Saved data entries:
'''
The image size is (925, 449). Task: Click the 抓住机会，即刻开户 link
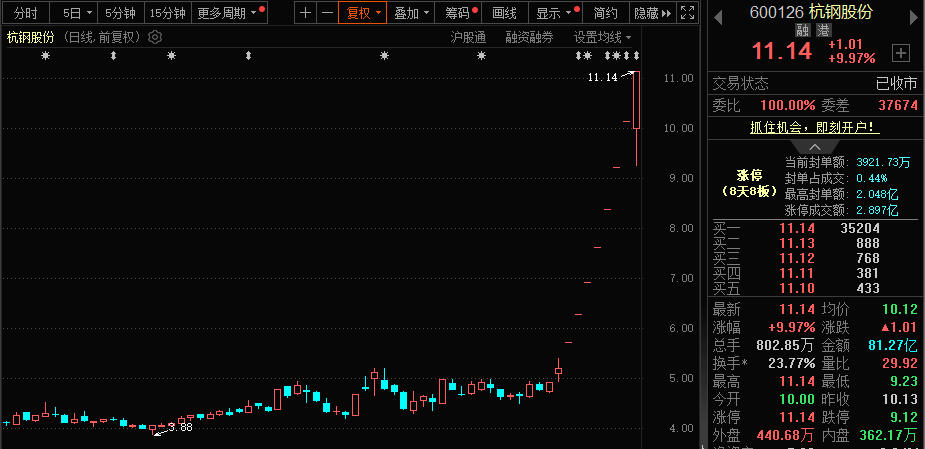pos(815,127)
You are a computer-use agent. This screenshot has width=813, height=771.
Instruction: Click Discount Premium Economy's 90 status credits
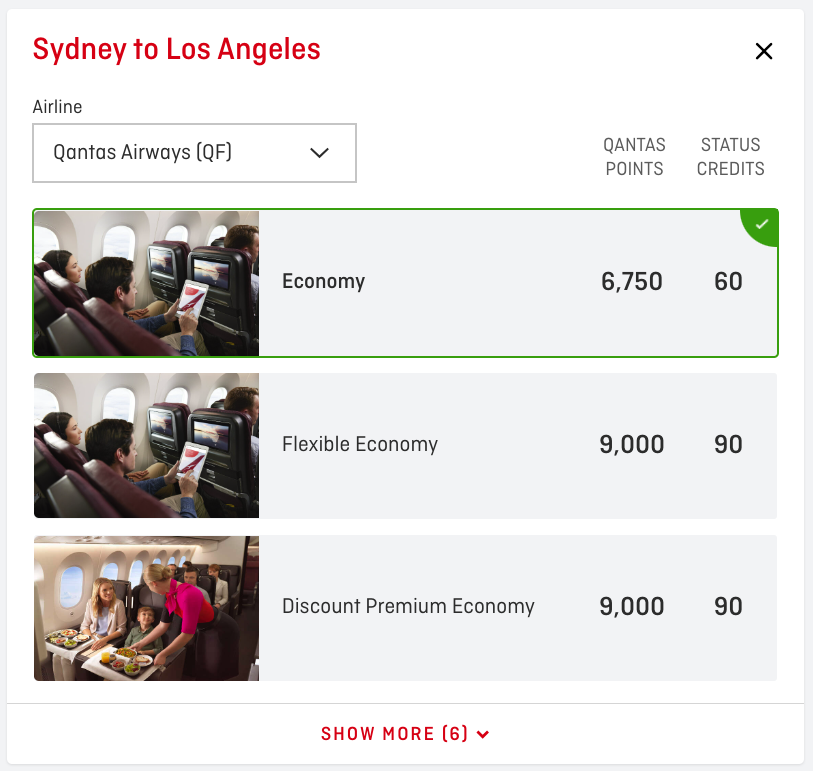coord(728,607)
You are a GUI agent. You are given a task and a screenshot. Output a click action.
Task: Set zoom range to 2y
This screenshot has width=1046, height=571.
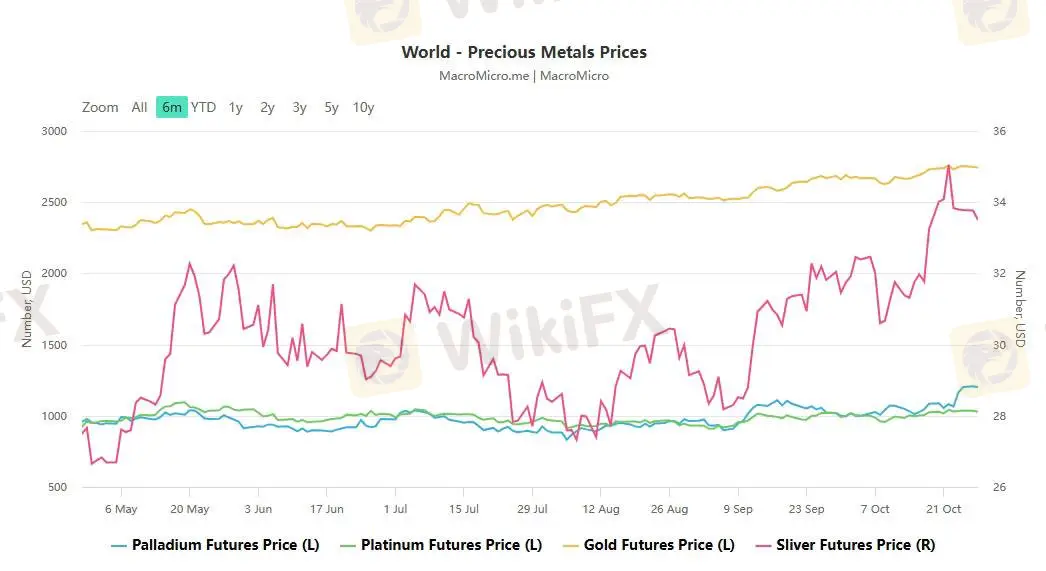coord(267,107)
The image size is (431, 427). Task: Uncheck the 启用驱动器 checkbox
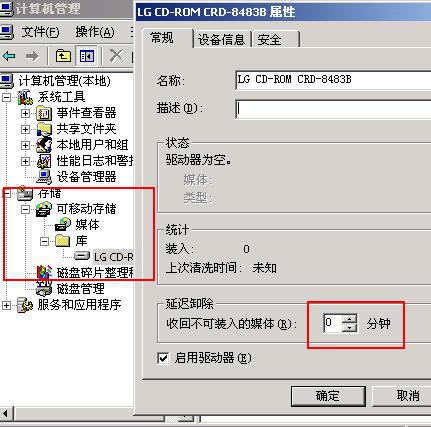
'''
— WORK TO COMPLETE —
The data above must be written out again word for word, without its pictures.

— RESULT OF THE TASK —
The image size is (925, 449). Task: Click the 抓住机会，即刻开户 link
pos(815,127)
You are a computer-use agent. This screenshot has width=813, height=771.
Instruction: Click Discount Premium Economy's 90 status credits
coord(728,607)
You are a GUI agent. You are given a task and a screenshot. Output a click action.
Task: Set zoom range to 2y
This screenshot has width=1046, height=571.
coord(267,107)
The image size is (431, 427). Task: Uncheck the 启用驱动器 checkbox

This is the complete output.